● Records supplied
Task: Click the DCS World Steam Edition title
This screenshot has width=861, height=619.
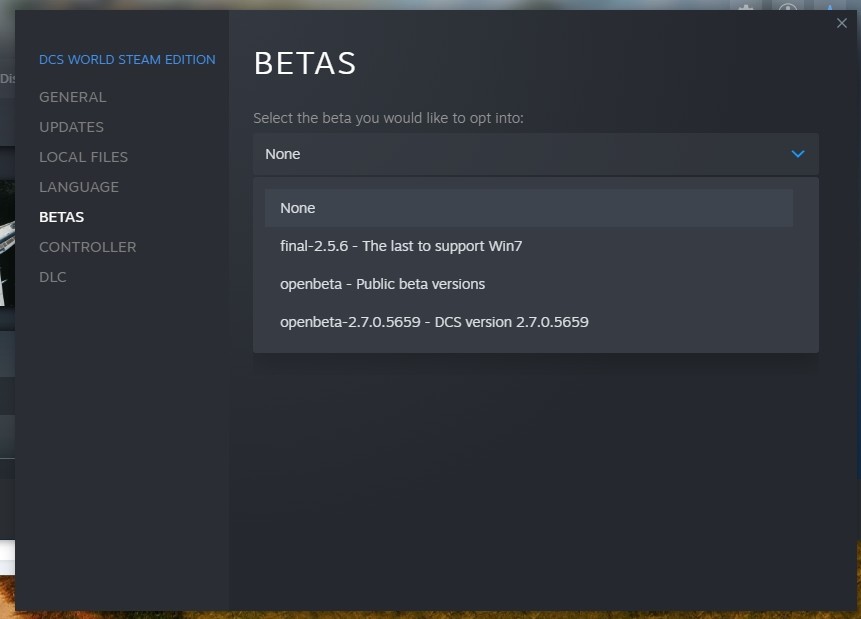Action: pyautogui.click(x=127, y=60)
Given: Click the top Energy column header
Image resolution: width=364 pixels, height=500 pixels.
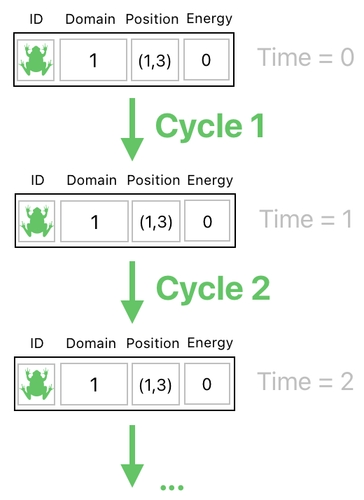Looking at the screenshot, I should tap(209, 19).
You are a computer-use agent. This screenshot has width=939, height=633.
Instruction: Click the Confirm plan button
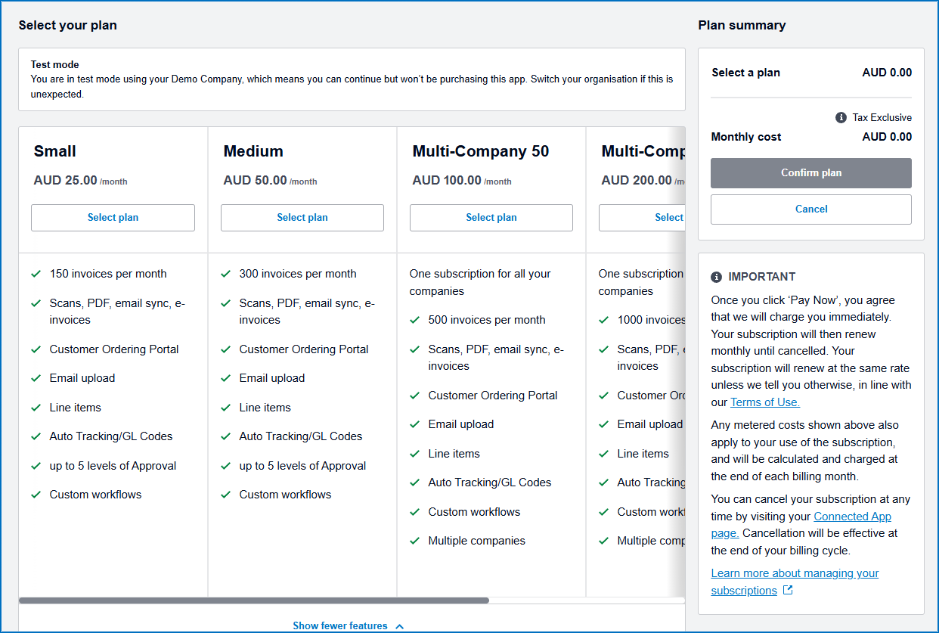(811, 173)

...

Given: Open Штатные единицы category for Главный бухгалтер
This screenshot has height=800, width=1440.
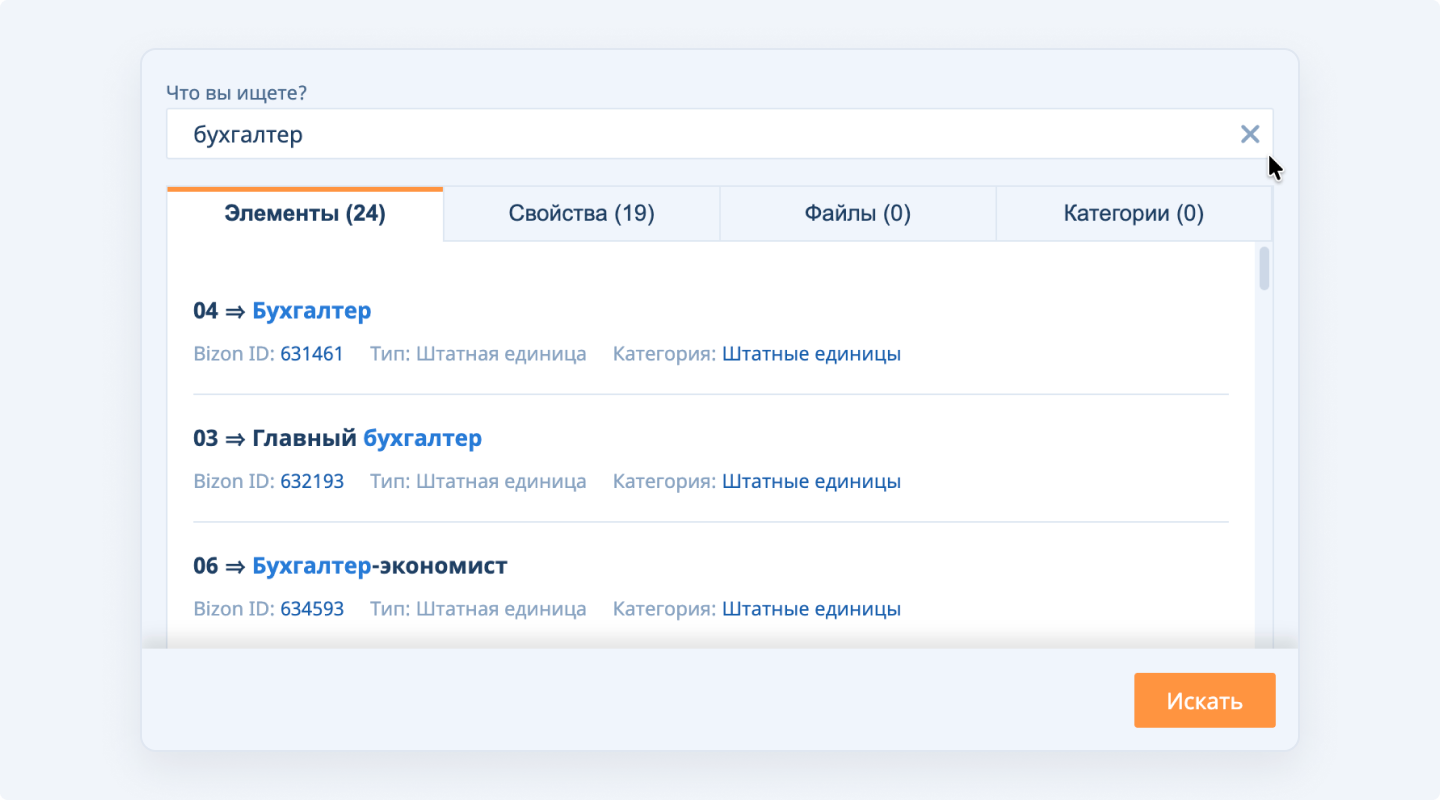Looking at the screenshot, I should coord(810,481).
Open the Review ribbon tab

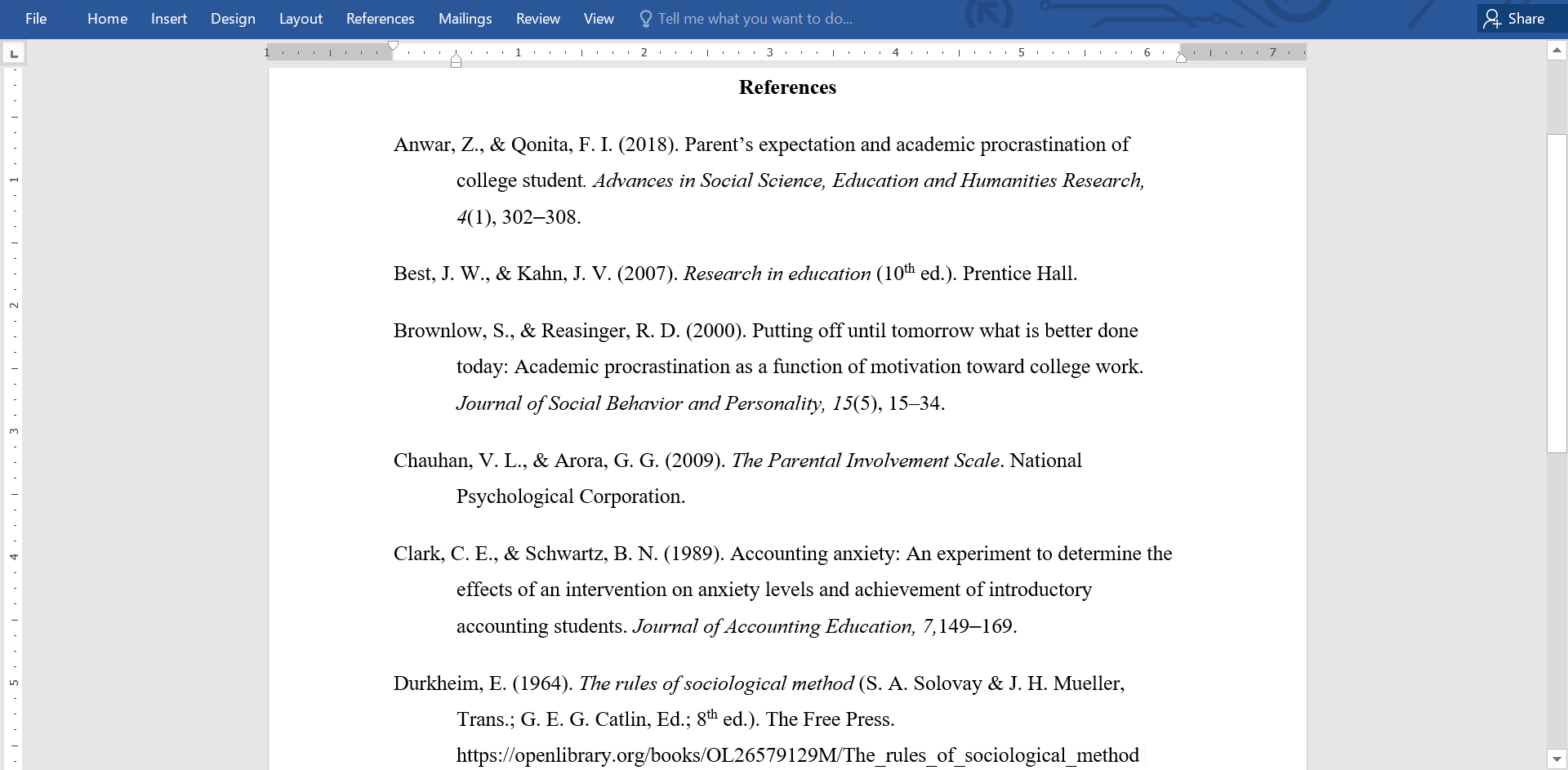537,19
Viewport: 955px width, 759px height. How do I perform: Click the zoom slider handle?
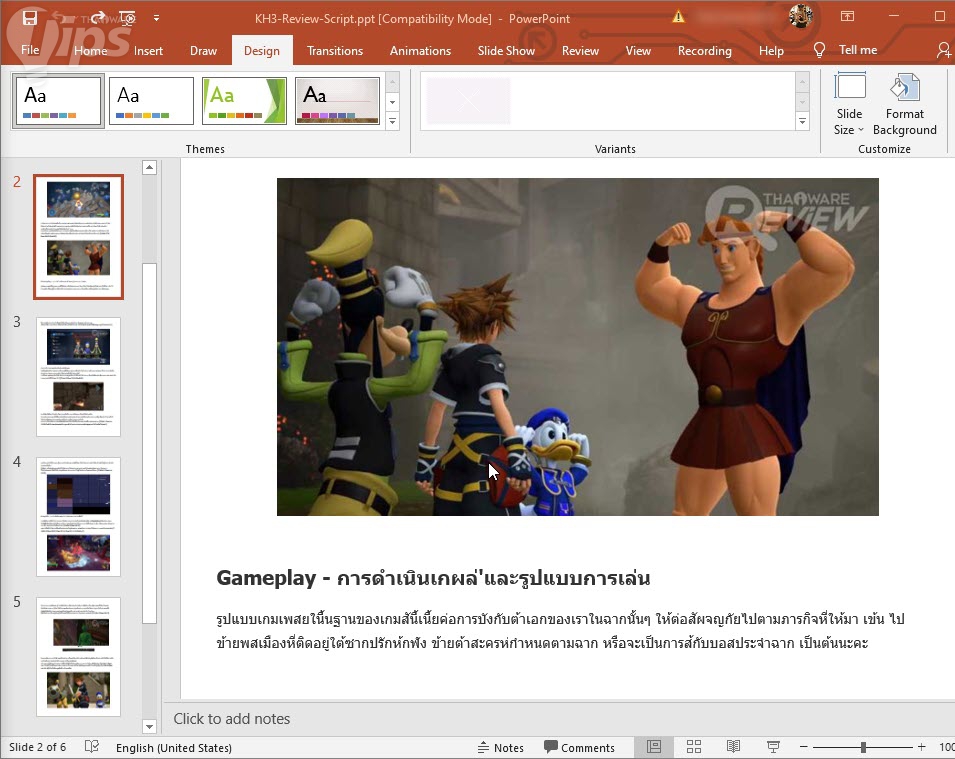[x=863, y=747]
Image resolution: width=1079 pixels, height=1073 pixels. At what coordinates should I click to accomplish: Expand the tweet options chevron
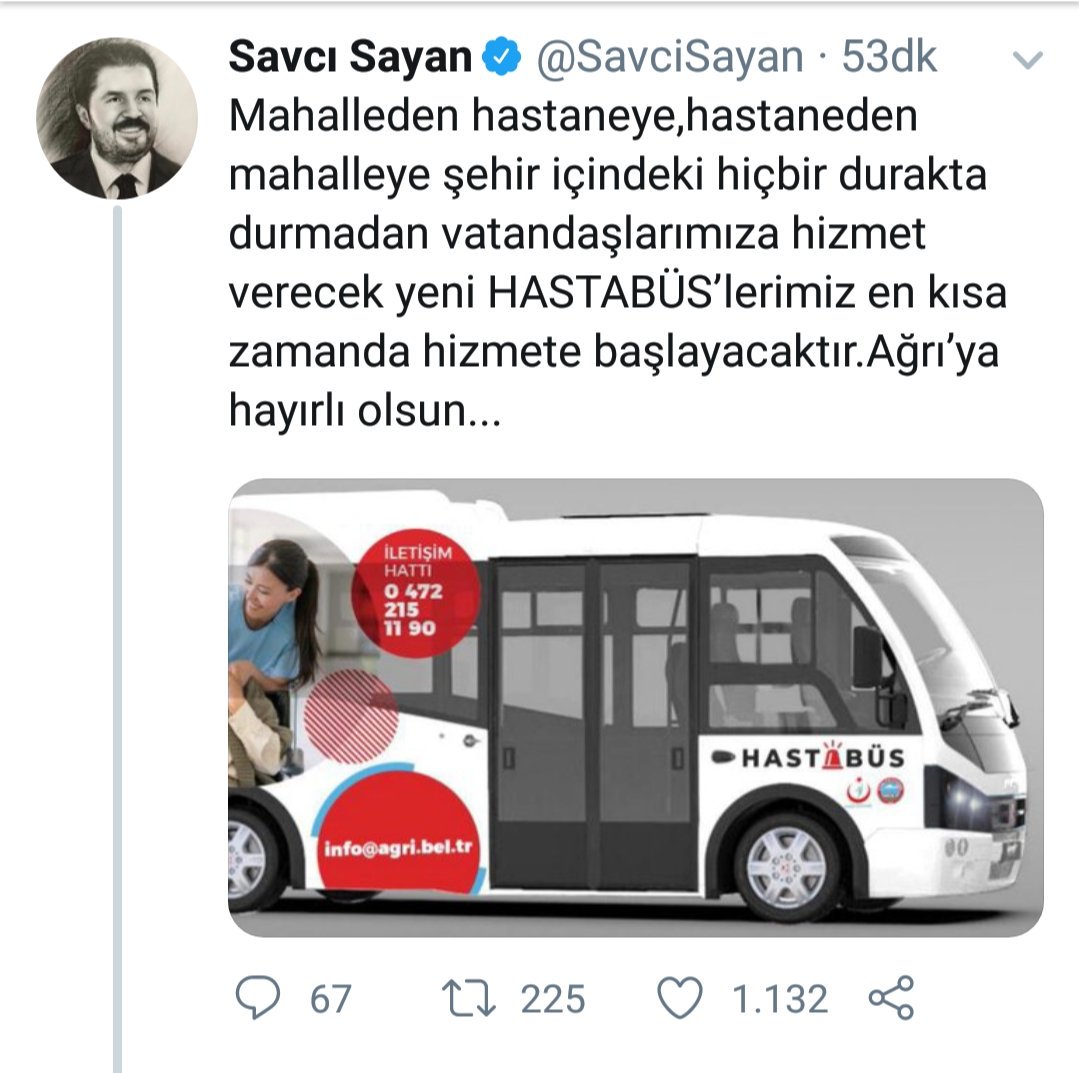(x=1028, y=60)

● Assignment
Every line in the records above that contains the word "Given" should be copied out.

● Response below
Given: Click the top Energy column header
Given: Open Штатные единицы category for Главный бухгалтер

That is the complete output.